Les déclarations du président tchadien, qui attribuent à Allah les lacunes de son gouvernement tout en promettant de « craindre Allah » pour mieux contrôler la population, soulèvent une question cruciale : comment une foi sincère peut-elle coexister avec une gestion publique aussi chaotique ?
Au Tchad, la spiritualité et la résilience des citoyens sont mises à rude épreuve par un régime qui instrumentalise la religion pour justifier ses propres défaillances. Pourtant, lorsque les dirigeants confondent gouvernance et dogme, il devient urgent de rappeler une vérité simple : la gestion d’un pays ne se résume pas à invoquer la justice divine. Mais le pire, c’est que cette rhétorique religieuse ne parvient même pas à masquer l’échec cuisant de leur politique économique et sociale.
La justice et l’intégrité, valeurs fondamentales de toute société, se mesurent d’abord par le respect de la volonté populaire. Or, la présidentielle de mai 2024 a révélé l’ampleur du mensonge organisé. Entre résultats contestés, rapports d’observateurs indépendants ignorés et violences post-électorales, le processus a été conçu pour verrouiller le pouvoir. Les chiffres officiels, contestés par des milliers de citoyens, ont scellé la fin de toute crédibilité institutionnelle.
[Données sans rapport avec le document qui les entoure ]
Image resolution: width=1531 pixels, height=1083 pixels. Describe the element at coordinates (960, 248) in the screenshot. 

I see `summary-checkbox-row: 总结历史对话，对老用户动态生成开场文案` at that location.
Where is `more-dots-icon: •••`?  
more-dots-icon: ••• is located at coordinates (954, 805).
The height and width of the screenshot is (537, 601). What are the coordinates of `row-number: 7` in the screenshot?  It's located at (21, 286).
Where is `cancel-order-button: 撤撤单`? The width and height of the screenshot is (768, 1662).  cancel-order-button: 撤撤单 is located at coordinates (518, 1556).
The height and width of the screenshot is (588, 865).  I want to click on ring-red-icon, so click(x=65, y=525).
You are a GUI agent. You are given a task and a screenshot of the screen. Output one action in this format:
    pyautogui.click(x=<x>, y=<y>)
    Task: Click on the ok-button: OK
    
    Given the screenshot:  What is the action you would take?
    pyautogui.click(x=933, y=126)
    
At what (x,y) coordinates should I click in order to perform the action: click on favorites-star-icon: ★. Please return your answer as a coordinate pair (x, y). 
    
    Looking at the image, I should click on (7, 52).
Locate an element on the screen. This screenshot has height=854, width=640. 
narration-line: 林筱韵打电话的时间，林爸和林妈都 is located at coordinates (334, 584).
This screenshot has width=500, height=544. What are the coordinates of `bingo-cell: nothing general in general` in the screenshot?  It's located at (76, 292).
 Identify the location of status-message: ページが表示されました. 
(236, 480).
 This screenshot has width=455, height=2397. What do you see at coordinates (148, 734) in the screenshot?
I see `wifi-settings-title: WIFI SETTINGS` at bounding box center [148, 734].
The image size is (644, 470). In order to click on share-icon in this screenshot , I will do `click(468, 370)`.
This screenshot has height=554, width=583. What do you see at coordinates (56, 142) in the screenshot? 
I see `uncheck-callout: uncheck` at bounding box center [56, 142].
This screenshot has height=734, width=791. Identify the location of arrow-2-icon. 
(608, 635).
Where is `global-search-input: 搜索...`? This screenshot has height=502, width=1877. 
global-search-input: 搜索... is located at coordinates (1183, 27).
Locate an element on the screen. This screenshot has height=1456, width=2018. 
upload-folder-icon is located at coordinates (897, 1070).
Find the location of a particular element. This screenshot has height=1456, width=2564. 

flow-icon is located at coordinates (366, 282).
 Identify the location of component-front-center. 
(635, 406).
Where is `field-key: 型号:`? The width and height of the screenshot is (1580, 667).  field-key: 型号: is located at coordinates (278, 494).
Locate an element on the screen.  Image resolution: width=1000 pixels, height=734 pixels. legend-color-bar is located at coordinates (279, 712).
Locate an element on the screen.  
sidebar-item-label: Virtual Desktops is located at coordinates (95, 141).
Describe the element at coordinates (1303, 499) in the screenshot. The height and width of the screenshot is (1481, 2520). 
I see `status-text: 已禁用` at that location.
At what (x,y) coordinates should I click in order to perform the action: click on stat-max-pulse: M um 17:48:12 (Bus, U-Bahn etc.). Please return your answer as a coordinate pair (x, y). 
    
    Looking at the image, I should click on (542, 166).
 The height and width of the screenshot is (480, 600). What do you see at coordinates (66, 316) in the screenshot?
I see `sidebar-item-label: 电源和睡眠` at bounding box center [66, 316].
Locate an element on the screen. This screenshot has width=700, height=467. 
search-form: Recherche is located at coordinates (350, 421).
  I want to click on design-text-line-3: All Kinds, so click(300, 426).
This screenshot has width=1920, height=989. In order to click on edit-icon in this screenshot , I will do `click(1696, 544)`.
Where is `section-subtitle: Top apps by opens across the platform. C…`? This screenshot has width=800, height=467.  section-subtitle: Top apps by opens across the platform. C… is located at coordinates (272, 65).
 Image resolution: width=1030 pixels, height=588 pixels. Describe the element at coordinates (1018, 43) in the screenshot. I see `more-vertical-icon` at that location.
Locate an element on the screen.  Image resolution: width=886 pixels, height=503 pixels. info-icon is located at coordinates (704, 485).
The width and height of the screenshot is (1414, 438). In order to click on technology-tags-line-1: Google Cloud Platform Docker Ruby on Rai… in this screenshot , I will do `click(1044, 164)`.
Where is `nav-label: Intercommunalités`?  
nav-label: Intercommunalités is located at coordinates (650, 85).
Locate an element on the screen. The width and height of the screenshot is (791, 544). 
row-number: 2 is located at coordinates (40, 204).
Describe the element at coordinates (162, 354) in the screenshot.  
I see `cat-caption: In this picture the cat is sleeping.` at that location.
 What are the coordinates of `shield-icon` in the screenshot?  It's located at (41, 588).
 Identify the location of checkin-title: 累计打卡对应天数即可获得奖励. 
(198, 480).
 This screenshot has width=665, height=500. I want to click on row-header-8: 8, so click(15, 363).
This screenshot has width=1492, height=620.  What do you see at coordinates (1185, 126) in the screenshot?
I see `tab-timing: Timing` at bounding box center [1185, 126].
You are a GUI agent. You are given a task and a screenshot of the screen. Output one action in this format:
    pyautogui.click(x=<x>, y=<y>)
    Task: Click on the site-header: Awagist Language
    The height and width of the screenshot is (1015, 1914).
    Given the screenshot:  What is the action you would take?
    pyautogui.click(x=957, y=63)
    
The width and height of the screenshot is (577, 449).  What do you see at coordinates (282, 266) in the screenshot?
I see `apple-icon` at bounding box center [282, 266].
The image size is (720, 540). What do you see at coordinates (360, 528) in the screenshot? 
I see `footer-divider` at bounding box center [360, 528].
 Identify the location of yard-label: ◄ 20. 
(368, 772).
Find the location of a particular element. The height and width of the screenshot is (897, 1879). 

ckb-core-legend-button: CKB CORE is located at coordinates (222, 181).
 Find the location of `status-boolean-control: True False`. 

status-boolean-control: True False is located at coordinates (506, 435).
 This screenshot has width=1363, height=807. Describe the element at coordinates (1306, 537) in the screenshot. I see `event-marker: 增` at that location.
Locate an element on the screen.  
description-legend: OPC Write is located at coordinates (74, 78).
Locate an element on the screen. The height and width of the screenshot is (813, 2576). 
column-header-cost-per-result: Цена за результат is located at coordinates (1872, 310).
Pour que les discours sur la moralité divine aient un sens, ils doivent s’appuyer sur des actes concrets, notamment une transparence totale dans la gestion des élections. Les prochaines législatives représenteront un test décisif : sans une réforme en profondeur du fichier électoral et une indépendance réelle de l’organe de gestion, la démocratie tchadienne restera une chimère.
L’organisation tronquée du scrutin de 2024 a brisé la confiance des Tchadiens. La population exige désormais la refonte complète du fichier électoral et une recomposition de l’ANGE, l’autorité indépendante chargée d’organiser les scrutins. Sans cela, les promesses de « vérité » resteront des mots creux.
Népotisme et clientélisme : le cancer de l’administration tchadienne
La religion condamne sans ambiguïté le favoritisme, le vol et les injustices. Pourtant, le régime actuel en fait une méthode de gouvernance. Les nominations aux postes clés de l’État, des régies financières aux forces de sécurité, sont dictées par des logiques claniques ou familiales plutôt que par le mérite. Les compétences sont sacrifiées au profit des affiliations, tandis que les jeunes diplômés, sans réseau, sont condamnés au chômage. Les revenus pétroliers et douaniers, essentiels pour le développement, sont détournés au profit d’une minorité, transformant l’administration en un réseau de prébendes.
Infrastructures en ruine : la preuve d’une gouvernance défaillante
Présenter les privations quotidiennes comme des « épreuves divines » relève du cynisme le plus total. Le Tchad subit un effondrement systémique de ses services publics, résultat direct de l’incompétence et de la corruption, non d’un quelconque décret céleste.
À N’Djamena, l’accès à l’électricité est devenu un luxe inabordable, avec des délestages quotidiens paralysant hôpitaux et entreprises. La centrale électrique, récemment ravagée par un incendie, illustre l’état catastrophique des infrastructures énergétiques. À Abéché, Sarh et Moundou, la crise de l’eau potable est une insulte à la nature, car le Tchad regorge de ressources hydriques. Pourtant, faute de gestion rigoureuse, des millions de citoyens doivent encore marcher des kilomètres pour s’approvisionner. Les revenus tirés du pétrole et de l’or ne financent pas les projets prioritaires, mais alimentent les poches d’une élite sans scrupules. Peut-on vraiment croire que c’est Allah qui a ordonné de piller les richesses du pays au nom de sa « glorification » ?
Les attentes des Tchadiens dépassent désormais les discours moralisateurs ou les promesses en l’air. Ils réclament des institutions dignes de ce nom, des services publics opérationnels et une gouvernance inclusive. Seule une amélioration tangible et visible de leur quotidien pourra attester de la sincérité des dirigeants. Le reste n’est que duperie.